Uma organização criminosa que tinha como foco desviar recursos da Empresa de Serviços, Obras e Urbanização (Esurb), subordinada à Prefeitura de Montes Claros (MG), foi alvo da operação Tolerância Zero, que começou a ser realizada nesta quarta-feira (14) e ainda está em andamento nesta quinta (15). Segundo as investigações, o esquema era controlado pelo prefeito afastado Ruy Adriano Borges Muniz (PSB) e tinha ainda a participação de funcionários e familiares dele, além de servidores públicos e empresários.
As investigações foram feitas pela Polícia Civil e Ministério Público de Minas Gerais. Já foram presos o secretário municipal de Desenvolvimento Sustentável, Meio Ambiente e Agricultura, Leonardo Andrade, e o presidente da Esurb, Cristiano Dias Júnior. Estão foragidos o prefeito afastado e o filho dele, Ruy Gabriel Muniz.
Muniz, que é candidato à reeleição, foi elogiado pela esposa durante a votação do processo de impeachment da presidente Dilma Rousseff (PT). Na ocasião, Raquel Muniz destacou a gestão do marido ao proferir o voto. “Meu voto é em homenagem às vítimas da BR-251. É para dizer que o Brasil tem jeito, e o prefeito de Montes Claros mostra isso para todos nós com sua gestão”.
Em nota, a assessoria de comunicação afirmou que a defesa das famílias solicitou vistas ao processo, do qual ainda não teve acesso. Ainda segundo a nota, no tempo certo os fatos serão devidamente esclarecidos.
Ruy Adriano Borges Muniz (PSB), que já foi preso este ano em operação da PF, é candidato a reeleição ao cargo de prefeito em Montes Claros (Foto: Reprodução/Facebook)
Sobre o esquema
Segundo as investigações, a Esurb foi escolhida pelo grupo devido ao orçamento milionário que dispõe. Os recursos desviados eram, em tese, usados para a compra de combustíveis no Autoposto Amanda e Júlia LTDA, que também é alvo da investigação.

### QUESTÕES A RESOLVER
[1] Quais pessoas são citadas pelo nome no trecho selecionado? Liste todas.
[2] Responda com base no trecho selecionado:
(a) Qual é o nome da operação?
(b) Quais órgãos fizeram as investigações?
(c) Em qual posto os recursos desviados eram, em tese, usados para comprar combustíveis?

### INFORMAÇÕES EXIBIDAS
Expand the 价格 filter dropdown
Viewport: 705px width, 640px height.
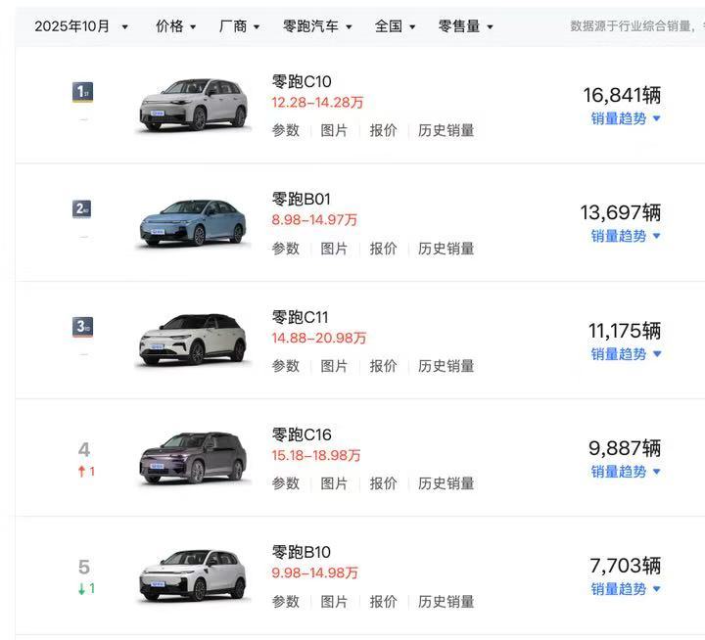175,26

### RESPOSTAS DAS TAREFAS
[1]
Ruy Adriano Borges Muniz
Leonardo Andrade
Cristiano Dias Júnior
Ruy Gabriel Muniz
Dilma Rousseff
Raquel Muniz

[2]
(a) Tolerância Zero.
(b) A Polícia Civil e o Ministério Público de Minas Gerais.
(c) No Autoposto Amanda e Júlia LTDA.